Gemüsebeete kommen nicht in Frage, da starke Leute fehlen, sie umzugraben und zu pflegen. Nachbars Steingarten, in einer Ecke seines Gartens als Hügel aufgeschichtet, lieferte die Idee. Hier ist nicht genügend Platz, um zu schildern, wie schließlich der ca. 3 mal 2 m messende Hügel inmitten des Rasens, kurz „Bergfried“ genannt, zustande gekommen ist; unser Thema bezieht sich ja auf seine zukünftigen Bewohner.
Eine Erdkröte macht den Anfang
Schon wenige Tage nach der ersten Bepflanzung mit Steingartengewächsen stellten sich tierische Besucher ein, die so lange blieben, bis der Einzug von Herbst und Winter sie zwang, sich eine andere Bleibe zu suchen. Da war zum Beispiel als Erstsiedlerin eine hübsche Erdkrötendame, die plötzlich aus irgendeiner Gegend eingewandert war und sich ihr Tagesversteck zwischen der Umfassung der gelben Steine oder in einer Dränageröhre einrichtete.

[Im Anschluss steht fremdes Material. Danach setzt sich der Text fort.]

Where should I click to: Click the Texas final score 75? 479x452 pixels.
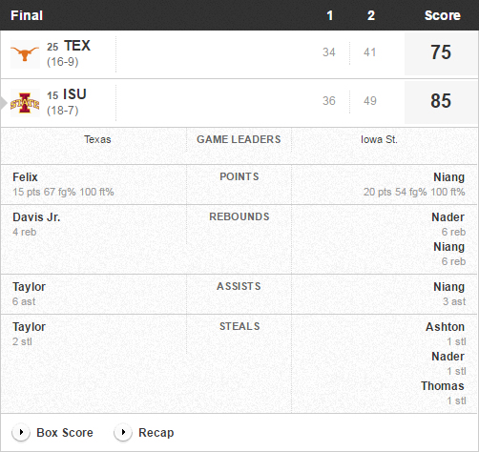(x=441, y=52)
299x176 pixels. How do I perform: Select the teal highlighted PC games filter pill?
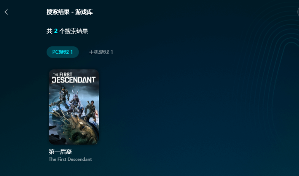pyautogui.click(x=62, y=52)
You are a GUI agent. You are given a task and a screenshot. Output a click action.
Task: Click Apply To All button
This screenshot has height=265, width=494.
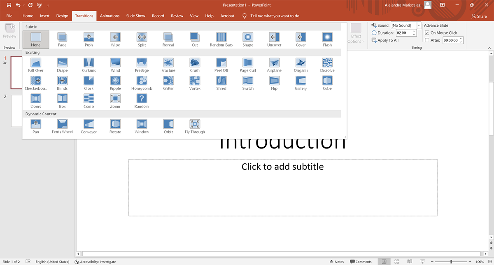coord(385,40)
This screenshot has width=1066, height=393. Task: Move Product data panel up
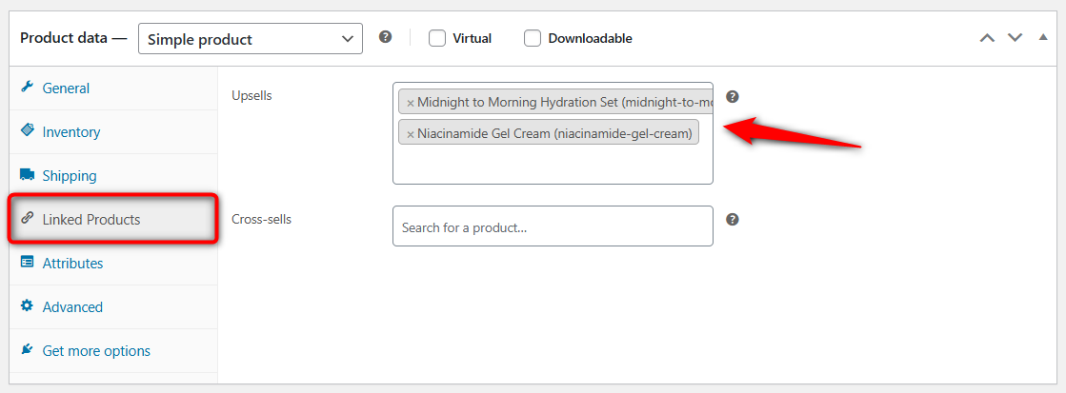coord(987,38)
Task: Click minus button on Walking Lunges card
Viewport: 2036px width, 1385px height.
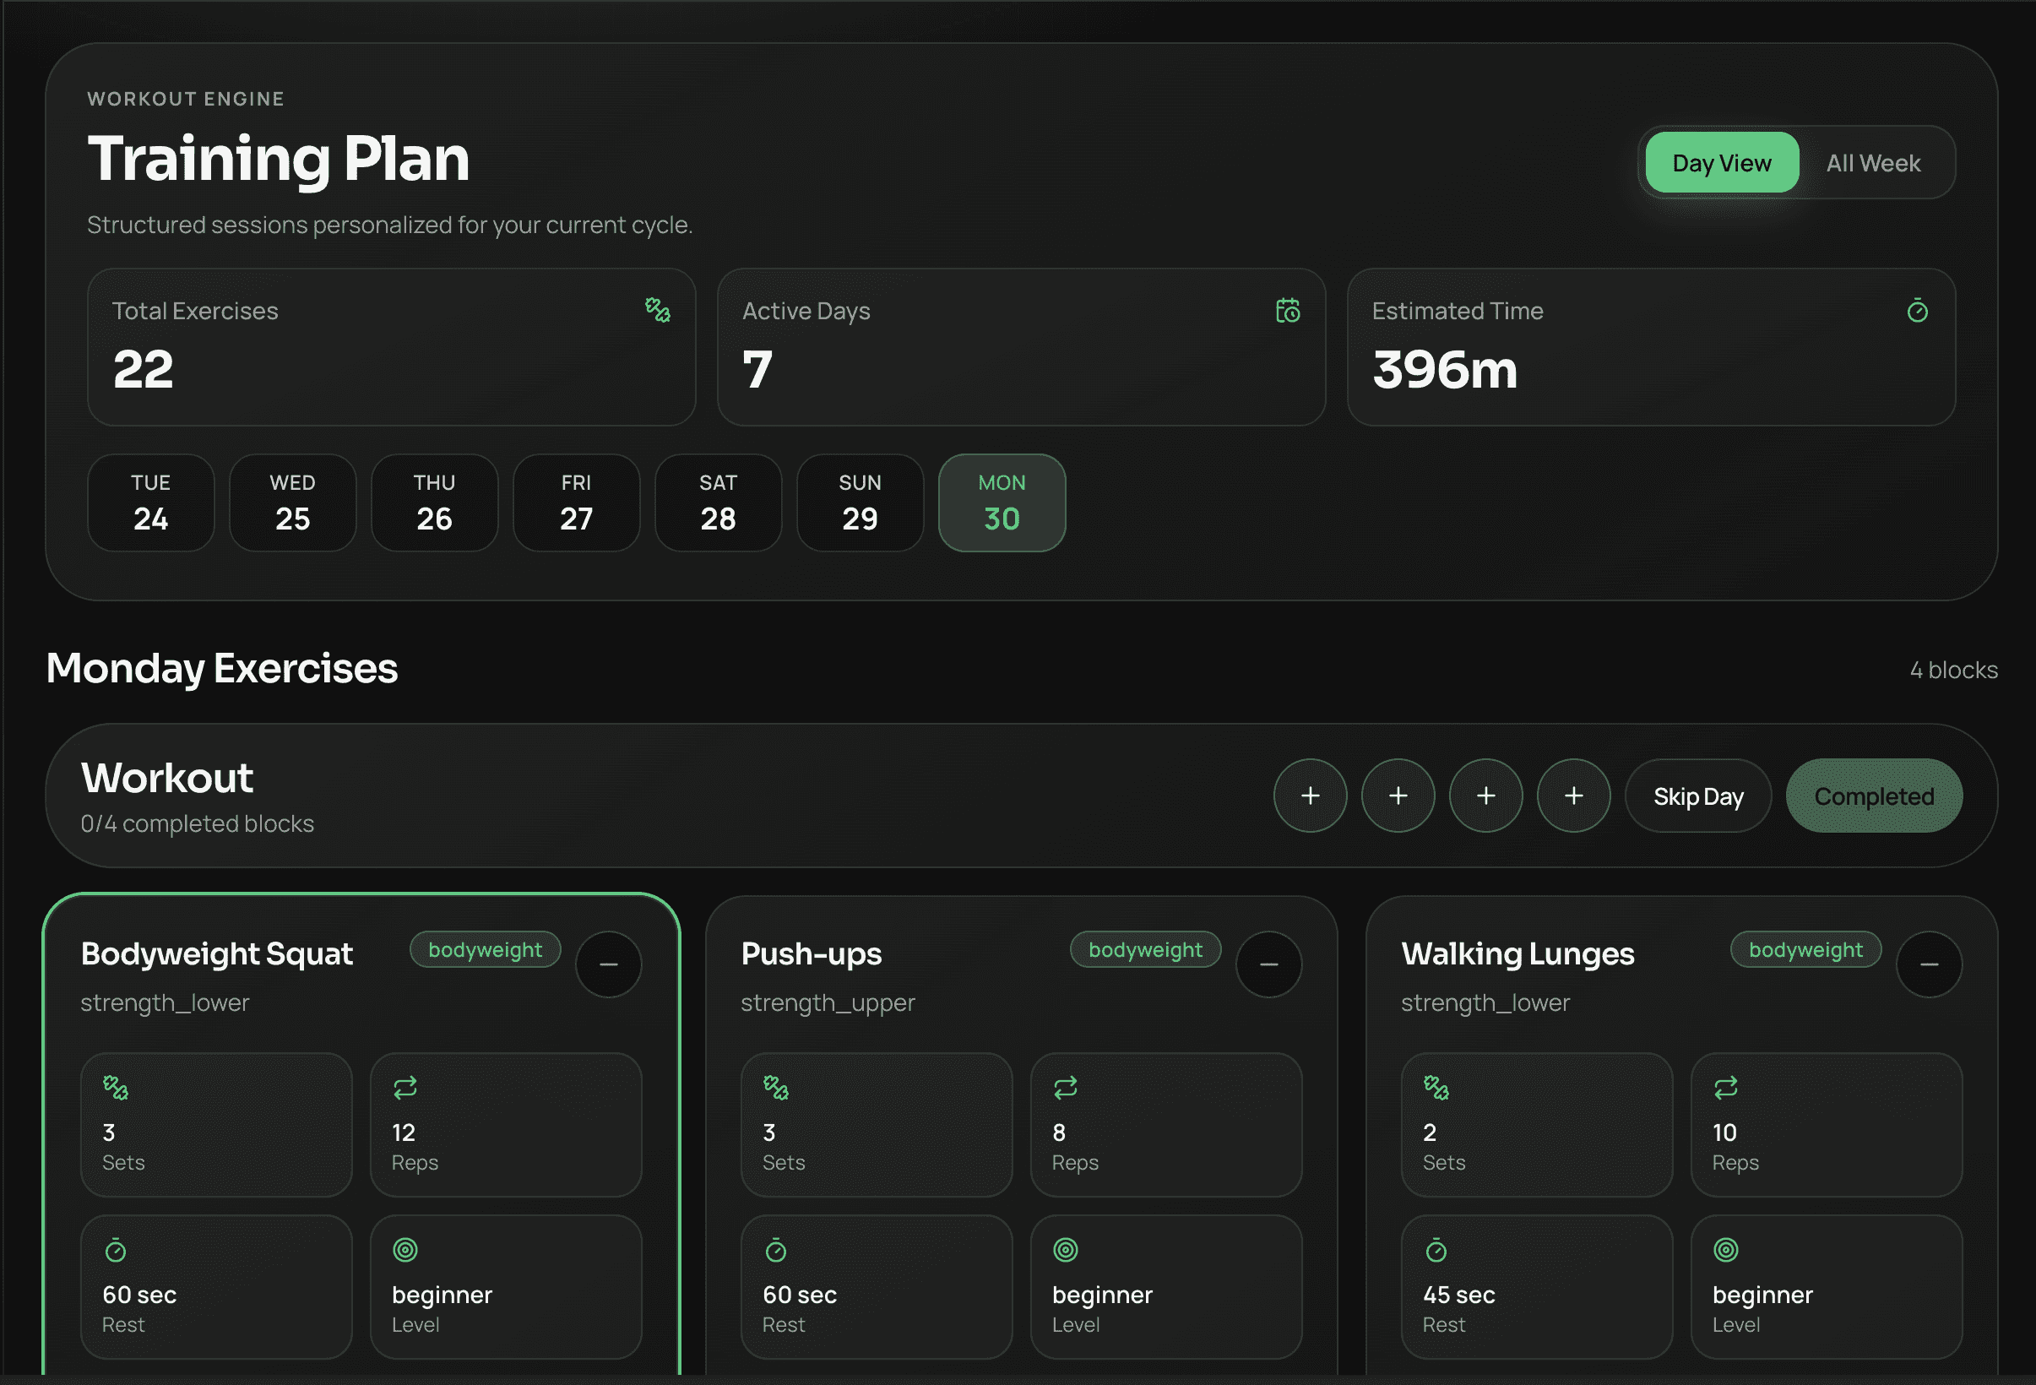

Von dort aus startete sie zu ihren abendlichen Beutezügen – je feuchter der Abend, desto früher war sie unterwegs – auf Regenwürmer, Käfer, bevorzugt auf Nacktschnecken und auf die nachts aus dem Erdboden steigenden Erdraupen der Saateulen. Diese löbliche Tätigkeit weist sie für den Gärtner eindeutig als nützlich aus.
So weit sich diese Erdkröte auch vom Versteck entfernte, sogar bis in Nachbars Gärten hinein, fand sie doch stets sicher zu ihm zurück. Dort scheint sie auch überwintert zu haben, denn im folgenden Jahr erschien sie erneut und „arbeitete“ für uns den ganzen Sommer lang.
Grünes Heupferd und Singdrosseln fliegen ein
Aus Nachbars Garten angeflogen kam eines schönen Sonnentages das Weibchen des Grünen Heupferdes, kenntlich am langen Legestachel, mit dem es seine Eier ins Erdreich zu legen pflegt. Es hockte gern auf den Blüten der Fetthenne (Sedum), auf Insekten lauernd, die es in einem kurzen Sprung zu erhaschen suchte. Mit der Fortpflanzung wurde es aber leider nichts, da sich im ersten Jahr kein Partner einfand.
Im zweiten Jahr wurden im Garten Singdrosseln heimisch, vielleicht, weil ihnen der höchste Stein des Hügels als Ausguck gut gefiel. Dort stand das Männchen häufig aufrecht und sang seine melodischen Strophen, dort „knackten“ beide Partner auch ihre erbeuteten Gehäuseschnecken, indem sie sie bis zum Bersten auf den Stein schlugen und dann stückweise vernaschten.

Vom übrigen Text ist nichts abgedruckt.